Wells Fargo Investments LLC v. Caio Dean Dunson
Published: Jun. 22, 2013 | Result Date: Mar. 19, 2013 | Filing Date: Jan. 1, 1900 |Case number: 10-02139 Arbitration – $991,728
Facts
Wells Fargo Investments LLC filed a complaint against Ciao Dunson in connection with two Promissory Notes executed by Dunson in 2005 and 2006. Wells Fargo alleged that Dunson was liable for $803,165 in principal damages plus interest and attorney fees and costs. The Notes became due and owing upon Dunson's termination in 2009. Dunson denied any liability and asserted a counterclaim against Wells Fargo for breach of contract, breach of covenant of good faith and fair dealing, intentional infliction of emotional distress, interference with prospective economic advantage and wrongful termination.
Damages
Wells Fargo sought the principal balance of nearly $20,000 owed under the 2005 Note plus interest and $783,407 under the 2006 Note plus interest.
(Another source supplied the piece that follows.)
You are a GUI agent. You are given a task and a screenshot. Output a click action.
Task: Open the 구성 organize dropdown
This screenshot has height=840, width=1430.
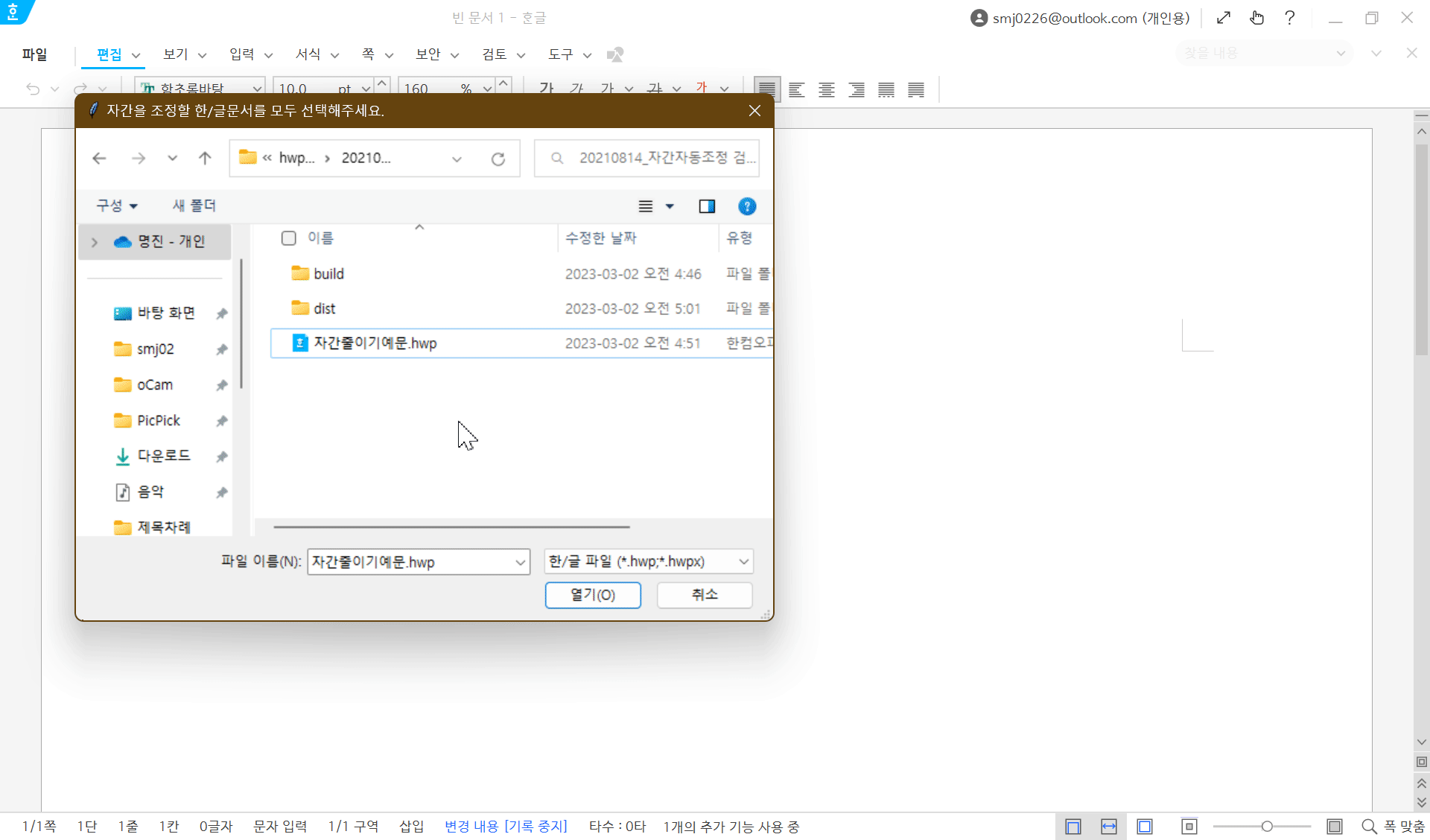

Dunson sought expungement of the balance, reimbursement of loss income in the amount of $3 million, reimbursement of bonus for approximately $2 million, attorney fees, punitive and exemplary damages for $5 million and an order directing Wells Fargo to amend his records to reflect that he was terminated "in error."
Result
The FINRA Panel found Dunson liable to Wells Fargo in the sum of $991,728, which included the principal on both Notes plus interest and attorney fees and costs.